# Data records
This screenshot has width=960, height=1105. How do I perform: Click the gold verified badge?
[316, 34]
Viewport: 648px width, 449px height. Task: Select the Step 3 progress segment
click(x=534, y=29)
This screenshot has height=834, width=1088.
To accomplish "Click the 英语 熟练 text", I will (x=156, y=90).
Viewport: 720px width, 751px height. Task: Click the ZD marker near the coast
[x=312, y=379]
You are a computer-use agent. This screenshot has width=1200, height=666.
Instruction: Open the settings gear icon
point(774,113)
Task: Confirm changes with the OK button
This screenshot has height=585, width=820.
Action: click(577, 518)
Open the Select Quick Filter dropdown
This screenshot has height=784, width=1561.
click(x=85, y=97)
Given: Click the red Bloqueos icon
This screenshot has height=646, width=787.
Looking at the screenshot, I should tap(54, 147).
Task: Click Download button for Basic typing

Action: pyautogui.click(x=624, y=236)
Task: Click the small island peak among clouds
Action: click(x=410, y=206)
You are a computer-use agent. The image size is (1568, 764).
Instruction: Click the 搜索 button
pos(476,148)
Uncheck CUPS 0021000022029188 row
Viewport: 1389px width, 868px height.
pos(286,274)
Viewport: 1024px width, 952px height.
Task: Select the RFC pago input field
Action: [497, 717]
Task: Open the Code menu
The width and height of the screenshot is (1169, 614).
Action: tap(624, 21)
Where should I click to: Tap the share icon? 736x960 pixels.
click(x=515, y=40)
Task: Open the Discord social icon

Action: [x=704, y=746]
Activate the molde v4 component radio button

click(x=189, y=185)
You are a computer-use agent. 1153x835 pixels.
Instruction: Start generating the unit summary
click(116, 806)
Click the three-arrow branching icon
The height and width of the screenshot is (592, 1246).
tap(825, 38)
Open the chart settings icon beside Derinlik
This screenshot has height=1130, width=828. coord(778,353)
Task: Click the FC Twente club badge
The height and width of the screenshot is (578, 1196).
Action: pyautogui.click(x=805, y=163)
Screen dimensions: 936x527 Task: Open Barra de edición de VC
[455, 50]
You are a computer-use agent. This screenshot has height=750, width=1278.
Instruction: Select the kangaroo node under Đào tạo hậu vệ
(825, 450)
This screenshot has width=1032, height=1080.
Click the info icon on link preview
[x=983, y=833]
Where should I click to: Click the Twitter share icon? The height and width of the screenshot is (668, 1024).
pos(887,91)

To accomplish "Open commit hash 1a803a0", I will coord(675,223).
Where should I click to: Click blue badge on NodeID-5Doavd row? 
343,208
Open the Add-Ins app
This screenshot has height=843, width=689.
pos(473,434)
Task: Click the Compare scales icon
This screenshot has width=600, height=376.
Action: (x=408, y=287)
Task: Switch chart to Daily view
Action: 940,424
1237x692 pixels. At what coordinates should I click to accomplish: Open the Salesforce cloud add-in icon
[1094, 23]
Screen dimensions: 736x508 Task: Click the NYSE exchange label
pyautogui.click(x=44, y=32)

# Task prompt
Return every line of the material word for word.

# Written answer
This screenshot has width=960, height=1105. How do I perform: Click the gold verified badge?
[316, 34]
Viewport: 648px width, 449px height. Task: Select the Step 3 progress segment
click(x=534, y=29)
This screenshot has height=834, width=1088.
To accomplish "Click the 英语 熟练 text", I will (x=156, y=90).
Viewport: 720px width, 751px height. Task: Click the ZD marker near the coast
[x=312, y=379]
You are a computer-use agent. This screenshot has width=1200, height=666.
Instruction: Open the settings gear icon
point(774,113)
Task: Confirm changes with the OK button
This screenshot has height=585, width=820.
Action: click(577, 518)
Open the Select Quick Filter dropdown
This screenshot has height=784, width=1561.
click(x=85, y=97)
Given: Click the red Bloqueos icon
This screenshot has height=646, width=787.
Looking at the screenshot, I should tap(54, 147).
Task: Click Download button for Basic typing

Action: pyautogui.click(x=624, y=236)
Task: Click the small island peak among clouds
Action: click(x=410, y=206)
You are a computer-use agent. The image size is (1568, 764).
Instruction: Click the 搜索 button
pos(476,148)
Uncheck CUPS 0021000022029188 row
Viewport: 1389px width, 868px height.
pos(286,274)
Viewport: 1024px width, 952px height.
Task: Select the RFC pago input field
Action: [497, 717]
Task: Open the Code menu
The width and height of the screenshot is (1169, 614).
Action: tap(624, 21)
Where should I click to: Tap the share icon? 736x960 pixels.
click(x=515, y=40)
Task: Open the Discord social icon

Action: [x=704, y=746]
Activate the molde v4 component radio button

click(x=189, y=185)
You are a computer-use agent. 1153x835 pixels.
Instruction: Start generating the unit summary
click(116, 806)
Click the three-arrow branching icon
The height and width of the screenshot is (592, 1246).
tap(825, 38)
Open the chart settings icon beside Derinlik
This screenshot has height=1130, width=828. coord(778,353)
Task: Click the FC Twente club badge
The height and width of the screenshot is (578, 1196).
Action: pyautogui.click(x=805, y=163)
Screen dimensions: 936x527 Task: Open Barra de edición de VC
[455, 50]
You are a computer-use agent. This screenshot has height=750, width=1278.
Instruction: Select the kangaroo node under Đào tạo hậu vệ
(825, 450)
This screenshot has width=1032, height=1080.
Click the info icon on link preview
[x=983, y=833]
Where should I click to: Click the Twitter share icon? The height and width of the screenshot is (668, 1024).
pos(887,91)

To accomplish "Open commit hash 1a803a0", I will coord(675,223).
Where should I click to: Click blue badge on NodeID-5Doavd row? 
343,208
Open the Add-Ins app
This screenshot has height=843, width=689.
pos(473,434)
Task: Click the Compare scales icon
This screenshot has width=600, height=376.
Action: (x=408, y=287)
Task: Switch chart to Daily view
Action: 940,424
1237x692 pixels. At what coordinates should I click to accomplish: Open the Salesforce cloud add-in icon
[1094, 23]
Screen dimensions: 736x508 Task: Click the NYSE exchange label
pyautogui.click(x=44, y=32)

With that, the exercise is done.